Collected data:
━━━━

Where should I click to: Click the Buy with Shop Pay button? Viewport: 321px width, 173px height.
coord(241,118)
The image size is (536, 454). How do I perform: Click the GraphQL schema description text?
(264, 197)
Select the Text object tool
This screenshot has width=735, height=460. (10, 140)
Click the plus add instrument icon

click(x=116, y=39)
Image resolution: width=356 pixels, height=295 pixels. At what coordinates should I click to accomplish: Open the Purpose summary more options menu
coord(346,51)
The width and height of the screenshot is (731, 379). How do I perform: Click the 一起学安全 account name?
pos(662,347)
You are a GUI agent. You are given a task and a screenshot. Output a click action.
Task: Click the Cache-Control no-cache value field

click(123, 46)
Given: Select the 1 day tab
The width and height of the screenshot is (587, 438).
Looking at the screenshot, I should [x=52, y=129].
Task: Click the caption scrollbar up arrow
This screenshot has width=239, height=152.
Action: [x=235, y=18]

━━━━

**Work task**
Above are the records; retype them all without a single difference.

**Output**
Where should I click to: Click the Buy with Shop Pay button? Viewport: 321px width, 173px height.
coord(241,118)
The image size is (536, 454). How do I perform: Click the GraphQL schema description text?
(264, 197)
Select the Text object tool
This screenshot has width=735, height=460. (10, 140)
Click the plus add instrument icon

click(x=116, y=39)
Image resolution: width=356 pixels, height=295 pixels. At what coordinates should I click to accomplish: Open the Purpose summary more options menu
coord(346,51)
The width and height of the screenshot is (731, 379). How do I perform: Click the 一起学安全 account name?
pos(662,347)
You are a GUI agent. You are given a task and a screenshot. Output a click action.
Task: Click the Cache-Control no-cache value field

click(123, 46)
Given: Select the 1 day tab
The width and height of the screenshot is (587, 438).
Looking at the screenshot, I should [x=52, y=129].
Task: Click the caption scrollbar up arrow
This screenshot has width=239, height=152.
Action: [x=235, y=18]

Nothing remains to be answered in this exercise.